Gabriel miró a Shamron, que asintió con la expresión de un hombre con un terrible dolor de muelas. Carter recibió la información. Shamron permaneció sentado unos minutos, pero no tardó en comenzar a pasearse por la habitación, lo mismo que un cocinero que ve cómo sus recetas más secretas son entregadas alegremente a su rival. Cuando Gabriel acabó, Carter se tomó su tiempo para cargar la pipa.
– A mí me suena, caballeros, como si lo tuviesen todo preparado -opinó-. ¿A qué esperan? Si yo estuviese en su lugar, me pondría en marcha antes de que mi director decida que quiere formar parte del equipo.
Gabriel asintió. Cogió el teléfono y llamó a Uzi Navot en Zurich.
33
Klaus Halder llamó discretamente a la puerta del despacho. Una voz al otro lado lo invitó a entrar. Abrió la puerta y vio al anciano sentado en la penumbra, la mirada fija en la pantalla del televisor: un mitin de Metzler celebrado durante la tarde en Graz, la multitud enfervorizada, una entrevista sobre la composición del futuro gabinete de Metzler. El viejo apagó el televisor y volvió sus ojos azules hacia el guardaespaldas. Halder le señaló el teléfono. Parpadeaba una luz verde.
– ¿Quién es?
– Herr Becker, que lo llama desde Zurich.

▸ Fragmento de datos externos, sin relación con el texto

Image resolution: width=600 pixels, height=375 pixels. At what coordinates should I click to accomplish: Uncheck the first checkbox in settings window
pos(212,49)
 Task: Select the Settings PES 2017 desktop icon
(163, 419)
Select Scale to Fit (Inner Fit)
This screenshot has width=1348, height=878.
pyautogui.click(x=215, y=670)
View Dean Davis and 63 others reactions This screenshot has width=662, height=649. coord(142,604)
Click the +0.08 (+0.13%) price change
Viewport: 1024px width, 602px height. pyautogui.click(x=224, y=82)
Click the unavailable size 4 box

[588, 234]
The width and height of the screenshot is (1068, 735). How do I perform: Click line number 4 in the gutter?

El viejo atendió la llamada.
– Buenas noches, Konrad.
– Buenas noches, Herr Vogel. Lamento molestarlo a estas horas, pero me temo que no podía esperar.
– ¿Hay algún problema?
– Oh, no, todo lo contrario. A la vista de las últimas noticias que llegan desde Viena sobre las elecciones, he decidido acelerar mis preparativos y proceder como si la victoria de Peter Metzler ya estuviera confirmada.
– Un proceder muy sabio, Konrad.
– Estaba seguro de que estaría de acuerdo. Tengo varios documentos que requieren su firma. Me pareció que lo mejor para todos sería empezar el proceso cuanto antes.
– ¿Qué clase de documentos?
– Mi abogado se lo explicará mucho mejor que yo. Si a usted le parece bien, iré a verlo a Viena. Será cuestión de unos minutos.
– ¿Qué tal el viernes?
– El viernes me parece perfecto, siempre que sea a última hora de la tarde. Tengo un compromiso por la mañana que me es imposible cambiar.
– ¿Digamos a las cuatro?
– Me iría mejor a las cinco, Herr Vogel.
– De acuerdo. El viernes a las cinco.
– Nos veremos entonces.
– ¿Konrad?
– ¿Sí, Herr Vogel?
– Ese abogado… dígame su nombre, por favor.
– Oskar Lange, Herr Vogel. Es un hombre muy capaz. Ha trabajado conmigo en numerosas ocasiones.
– Supongo que es una persona que comprende el significado de la palabra «discreción».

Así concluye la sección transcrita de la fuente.